** begin Given text **

With Swift 4, there is many ways to solve your problem. According to your needs, you may choose one of the six following patterns.

#1. Using Array dropFirst() method

let array = ["a", "b", "c"]
let arraySlice = array.dropFirst()
let newArray = Array(arraySlice)
print(newArray) // prints ["b", "c"]

#2. Using Array suffix(from:) method

let array = ["a", "b", "c"]
let arraySlice = array.suffix(from: 1)
let newArray = Array(arraySlice)
print(newArray) // prints ["b", "c"]

#3. Using Array suffix(_:) method

let array = ["a", "b", "c"]
let arraySlice = array.suffix(array.endIndex.advanced(by: -1))
// let arraySlice = array.suffix(array.count - 1) // also works
let newArray = Array(arraySlice)
print(newArray) // prints ["b", "c"]

#4. Using Array subscript(_:​) and CountableRange

let array = ["a", "b", "c"]
let range = array.startIndex.advanced(by: 1) ..< array.endIndex
// let range = 1 ..< array.count // also works
let arraySlice = array[range]
let newArray = Array(arraySlice)

** end Given text **

**What you need to do**
Pick up the text on dropping the first element of a Swift array right after its last line and carry it on.

** begin Data provided **

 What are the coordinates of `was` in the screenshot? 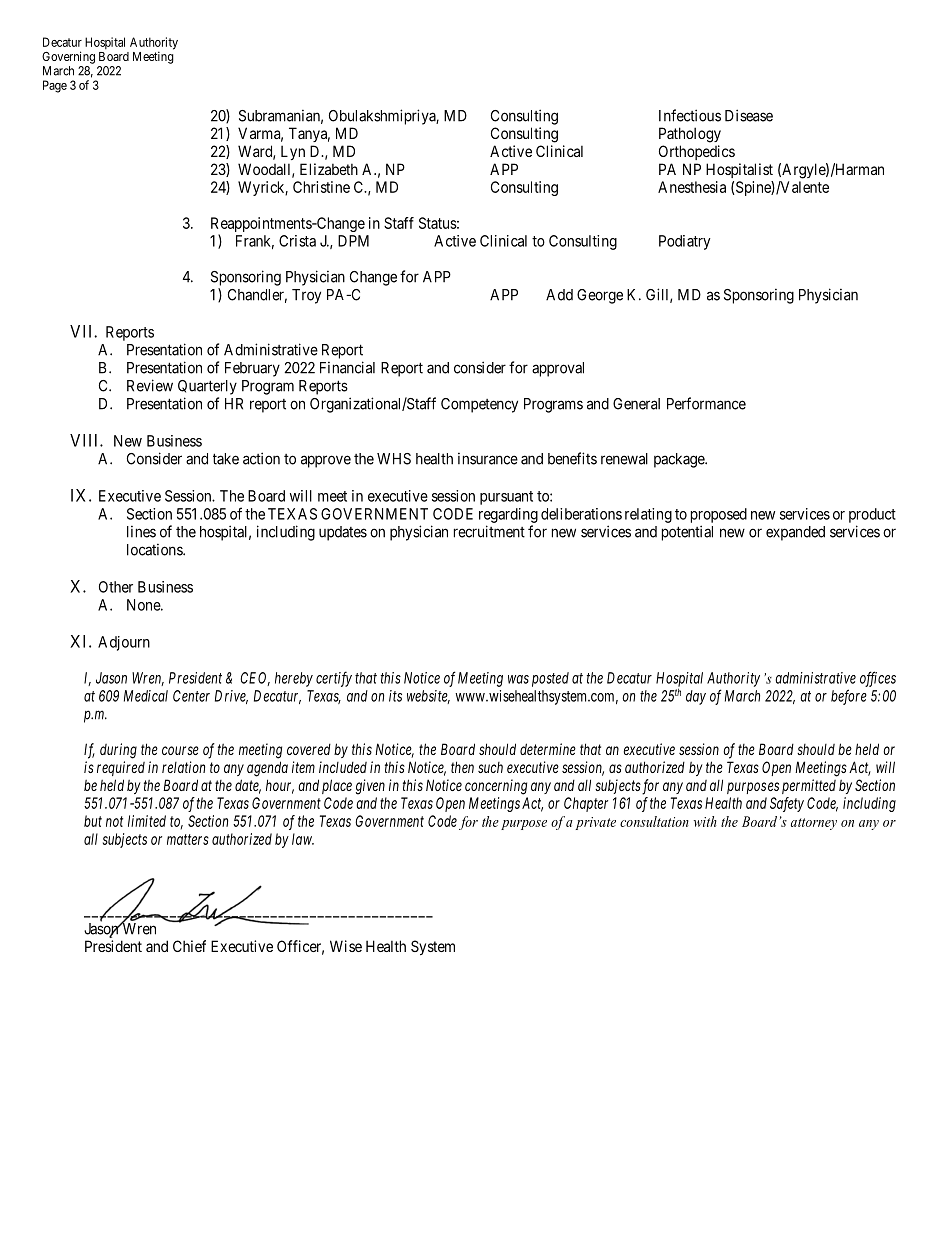 It's located at (518, 679).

** end Data provided **

**Reply**
print(newArray) // prints ["b", "c"]

#5. Using Array subscript(_:​) and CountableClosedRange

let array = ["a", "b", "c"]
let range = 1 ... array.count - 1 // also works
let arraySlice = array[range]
let newArray = Array(arraySlice)
print(newArray) // prints ["b", "c"]

#6. Using Array subscript(_:​) and CountablePartialRangeFrom

let array = ["a", "b", "c"]
let range = 1...
let arraySlice = array[range]
let newArray = Array(arraySlice)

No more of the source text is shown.